Have you ever looked at a picture from a long time ago and tried to identify all of the much younger faces? Usually you can identify a few people because they mostly look the same. Then using information external to the image, such as the date of the image, you reason about who you knew at that age. After using all of the available information at your disposal, a combination of the image and your memories, you can come up with a level of confidence for the identities of each person in the image. You might be absolutely certain that you recognize you and your sister, but you notice someone partially visible that you think with about 50% confidence is your best friend since she was always around.
This same reasoning is the premise behind how Arturo’s confidence modeling works.
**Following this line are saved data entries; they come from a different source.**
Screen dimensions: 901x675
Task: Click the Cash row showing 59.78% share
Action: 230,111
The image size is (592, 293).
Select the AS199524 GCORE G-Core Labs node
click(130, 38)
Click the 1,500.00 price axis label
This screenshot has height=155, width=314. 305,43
We take all the available data that we have access to — neural network parameters, image quality, prior knowledge about objects, and others — and reason about how likely we are to be correct.
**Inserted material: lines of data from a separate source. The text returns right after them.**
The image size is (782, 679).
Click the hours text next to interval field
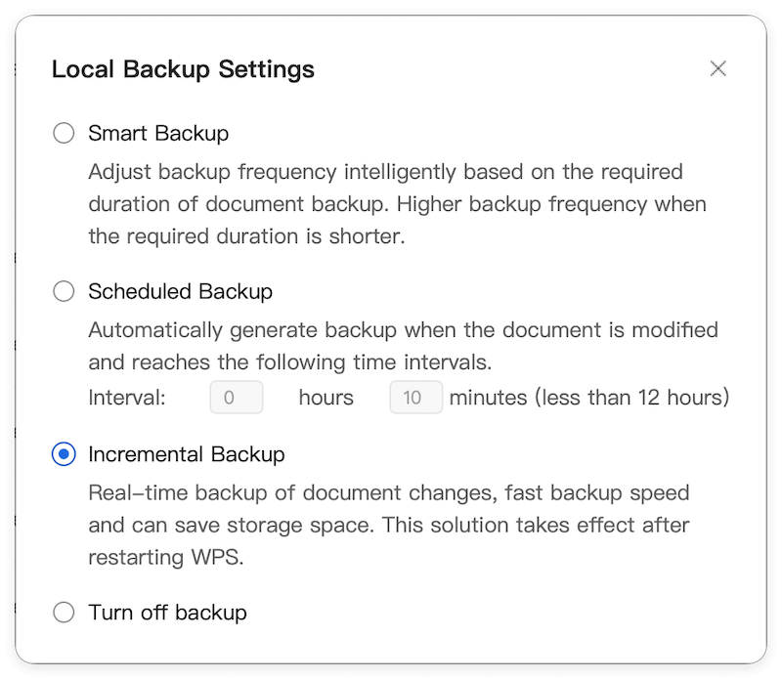326,397
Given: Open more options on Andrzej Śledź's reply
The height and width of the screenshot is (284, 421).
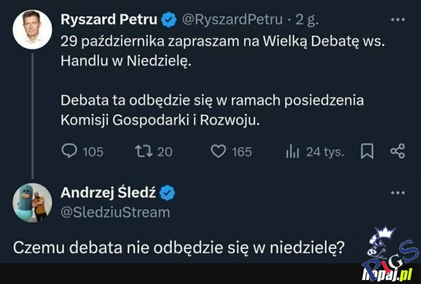Looking at the screenshot, I should [x=398, y=193].
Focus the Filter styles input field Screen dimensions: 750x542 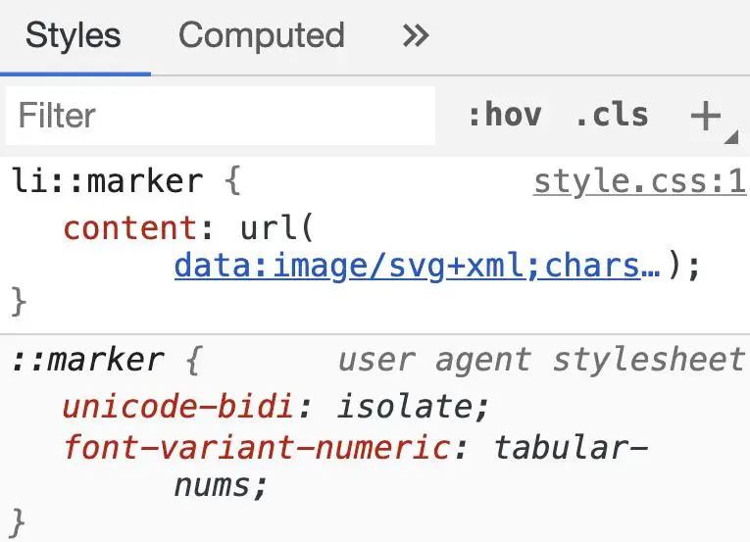click(x=221, y=116)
For the more technical reader, we use a combination of machine learning and monte carlo simulation to estimate our confidence levels. We are in the midst of some heavy-duty research and hope to release a white paper on the inner workings of our approaches soon.
Measuring the Quality of Confidence
To know if confidence is working as intended (and to know if our research is improving the confidence framework) we came up with a few robust measures of performance. For classification models we didn’t have to be so creative because we found inspiration in these articles on calibration, measuring calibration and trust in uncertainty. These papers do a great job on measuring the quality of confidence for classification models. While we’ve drawn heavily from the principles proposed in the above research when appropriate, it is worth noting that we measure our confidence scores for classification and regression tasks differently.
Classification Confidence
This is measured using a metric called expected classification error (ECE) and negative log loss (NLL). ECE bins all of the predictions based on their confidence level and measures how far the average confidence is from the accuracy level of each bin. This is useful, because it is easy to inspect where the framework is failing, but it has some potential pitfalls. If every confidence prediction is equivalent to the average accuracy then the ECE will be 0. Conversely, a lower NLL will always mean that the confidence metric is better. For more information read the most recent link posted above.
Regression Confidence
To measure the effectiveness of confidence intervals we look at the average interval width and what percentage of our test data falls within the confidence interval. Our objective, as we work to improve this metric, is to shrink the confidence interval and still have the ground truth inside of the interval 95% of the time.
Conclusion
Having awareness of the uncertainty in data can be a huge advantage when making business decisions. By knowing when to trust data, how much to trust data, and how to account for the error in data, decisions can and will be much more informed.
While the entire team at Arturo is deeply excited about the science of deep learning, we’re equally if not more passionate about assuring the outputs can have high value and utility for our customers.